# [TASK DETAILS]
Continue the dialogue about women's clothing and safety from its last line onward.

# [SELECTED EXTRACT]
○ ○ ○ ○ ○

There’s an issue that keeps coming up in the press and in social media — about women’s clothing. It’s been bothering me for some time. So I thought I’d discuss it with my 20-year-old self.

2017: Hi there, my scantily-clad, blue-mascaraed hormone-driven self! How are you doing?

1973: Just fine, my future, grey-haired crone self!

2017: Ouch! Okay, I asked for it —

1973: Let’s get quickly to this issue of women’s clothing. You’re familiar with the argument that regardless of how we dress, some of us fall prey to sexual predators?

2017: Yes. It’s based on the fact that toddlers and old women also get sexually assaulted.

1973: Well, I believe we should avoid extending that argument to cover all sexual assaults.

2017: Meaning?

1973: Meaning, that even though some assaults have nothing to do with clothing, other assaults DO get triggered by clothing. Young women need to recognise that in India today, to wear body-revealing clothes can result in being harassed in public. Yes, we should have the right to dress as we please. But we don’t need to function as frontline troops in a conflict that’s loaded against us.

2017: Are you suggesting we should submit to pressure from conservative right-wing forces who want us to be swaddled from head to foot?

1973: No, I’m suggesting that even while we demand to feel safe wherever we are, we must ALSO take responsibility for our fate. We need to be conscious of how we’re perceived and how clothes affect our own destinies. That’s what I call taking responsibility for our fate.

2017: But we’ve already agreed that so-called “modest” clothes do not guarantee safety!

○ ○ ○ ○ ○

# [DATASET]

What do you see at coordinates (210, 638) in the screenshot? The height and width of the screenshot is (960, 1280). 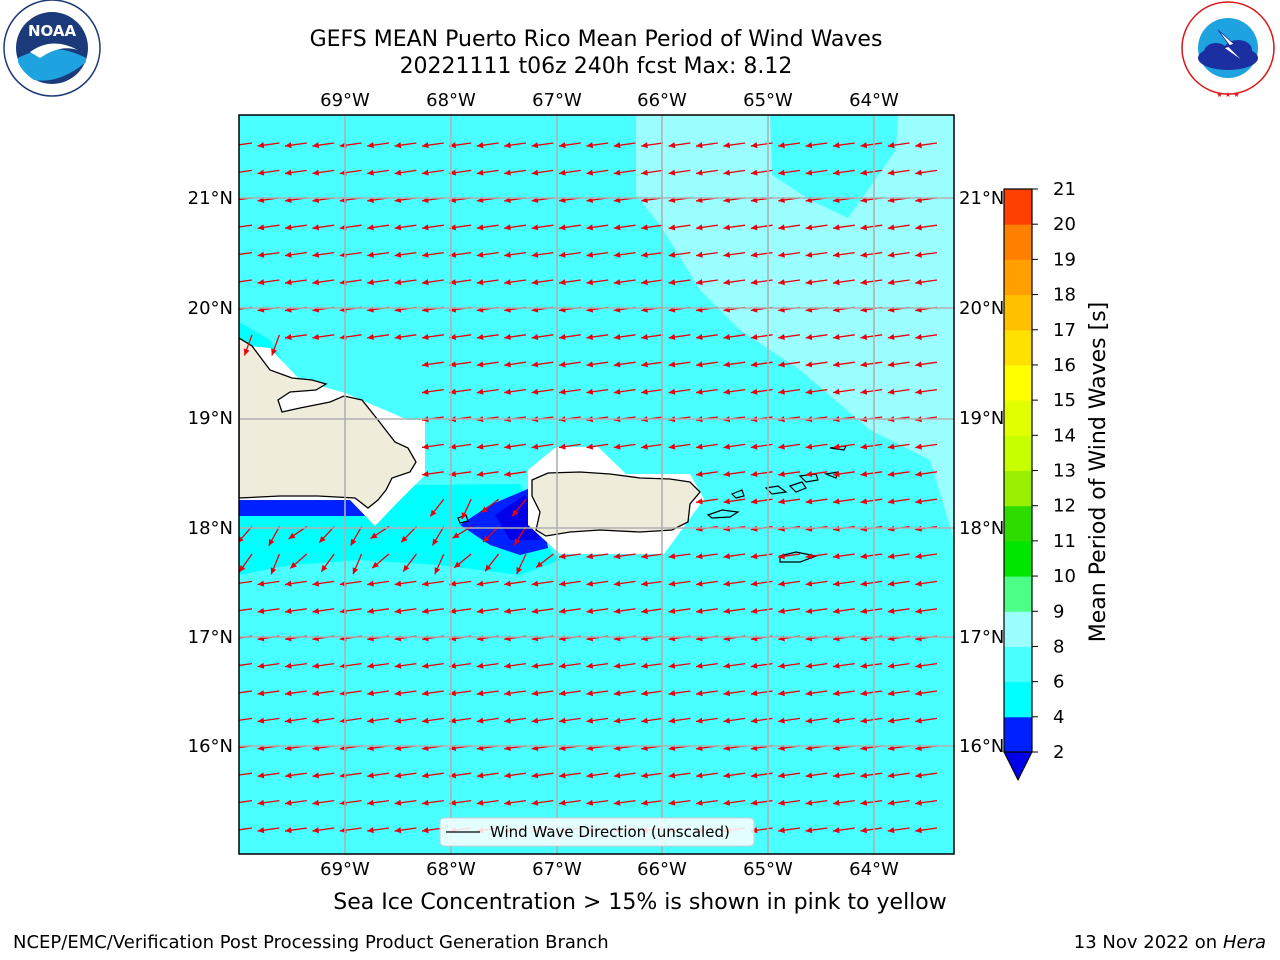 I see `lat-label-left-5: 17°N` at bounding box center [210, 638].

○ ○ ○ ○ ○

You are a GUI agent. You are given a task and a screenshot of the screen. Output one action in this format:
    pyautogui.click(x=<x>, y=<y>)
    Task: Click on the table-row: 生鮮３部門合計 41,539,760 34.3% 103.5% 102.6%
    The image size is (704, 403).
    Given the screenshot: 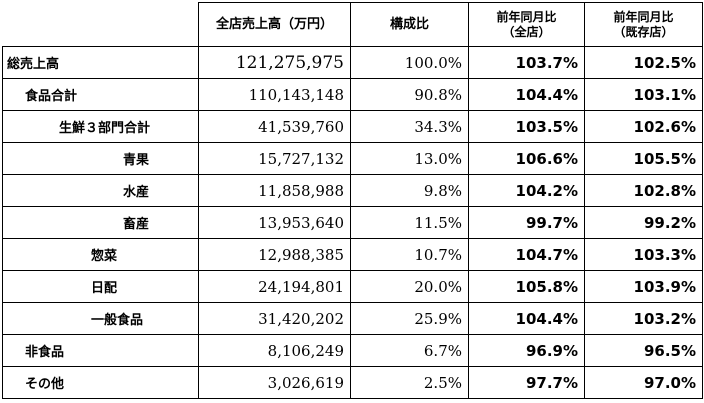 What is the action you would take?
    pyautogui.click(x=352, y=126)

○ ○ ○ ○ ○

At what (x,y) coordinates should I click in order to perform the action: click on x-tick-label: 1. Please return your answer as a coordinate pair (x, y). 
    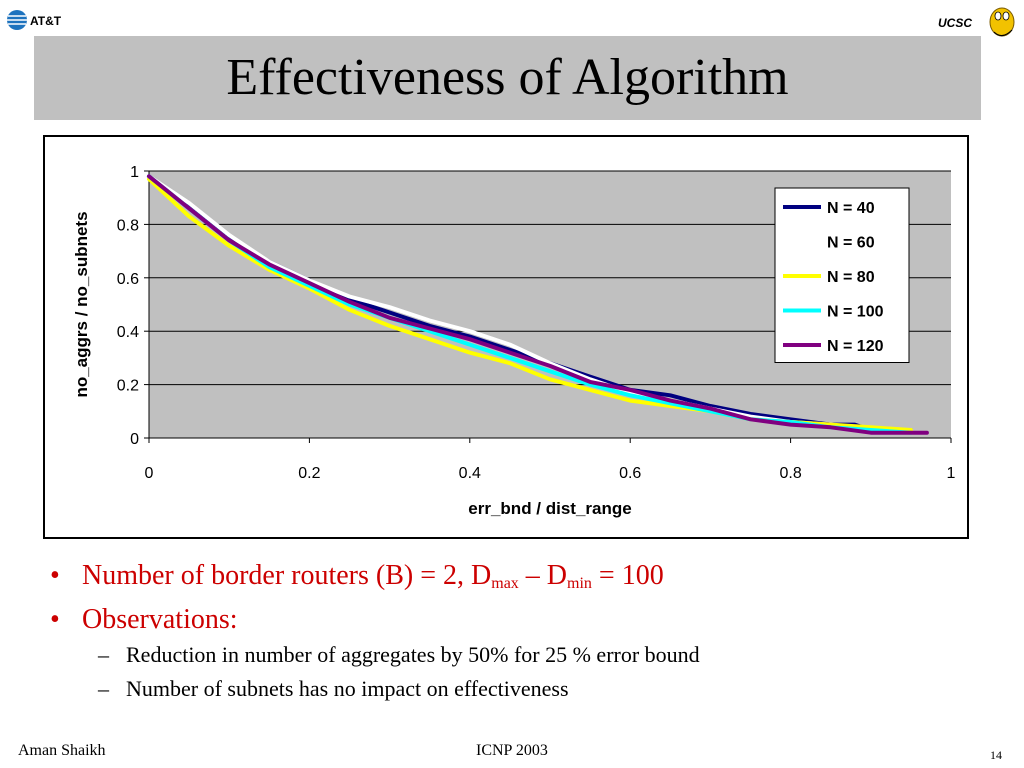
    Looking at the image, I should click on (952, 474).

○ ○ ○ ○ ○

# [EXPECTED ANSWER]
1973: My concern with body-revealing clothes isn’t just that they expose a woman’s body to the gaze of strangers. I believe they also make us look vulnerable, like weak little girls who can be bullied and oppressed. They affect the way we behave too. Stiletto-heeled shoes, for instance, force us to walk with careful, mincing steps. Most of us cannot run or climb, go cycling or even drive cars in such footwear. Many girls become fidgety and self-conscious when they’re wearing short skirts or skin-tight jeans. Contrast the way older women — like you, for instance! — dress: you no longer wear tiny skirts, halter-neck blouses or five-inch heels. Why is that? And why does anyone think that wearing tight, revealing clothing is desirable in the first place?

2017: Surely these are the wrong questions! We should be free to dress any way we like!

1973: Maybe. But why DO we equate nudity with freedom? There are lots of situations when it isn’t practical to be bare-skinned. In the burning sun, for instance. Wearing “whatever we like” is an ideal, but it’s not necessarily a right. Many communities practise dress codes: turbans for Sikhs, covered faces in West Asia. In different times and different places, there are varying ideas about what’s suitable clothing in public spaces. In my era, men had to wear a suit and tie just to enter clubs and formal restaurants. But in your era, the French have outlawed the wearing of Islamic headscarves in public spaces!

2017: What bothers me is that you’re so willing to accept these restrictions.

1973: Paying attention to them isn’t the same as accepting them. I believe that for too long, we women have internalised a masculine ideal of how we should dress in public. The fashion industry constantly encourages young women to expose our bodies, gift-wrapped and framed for men’s approval. Most of what young women do to enhance our appearance is designed to appeal to men’s tastes.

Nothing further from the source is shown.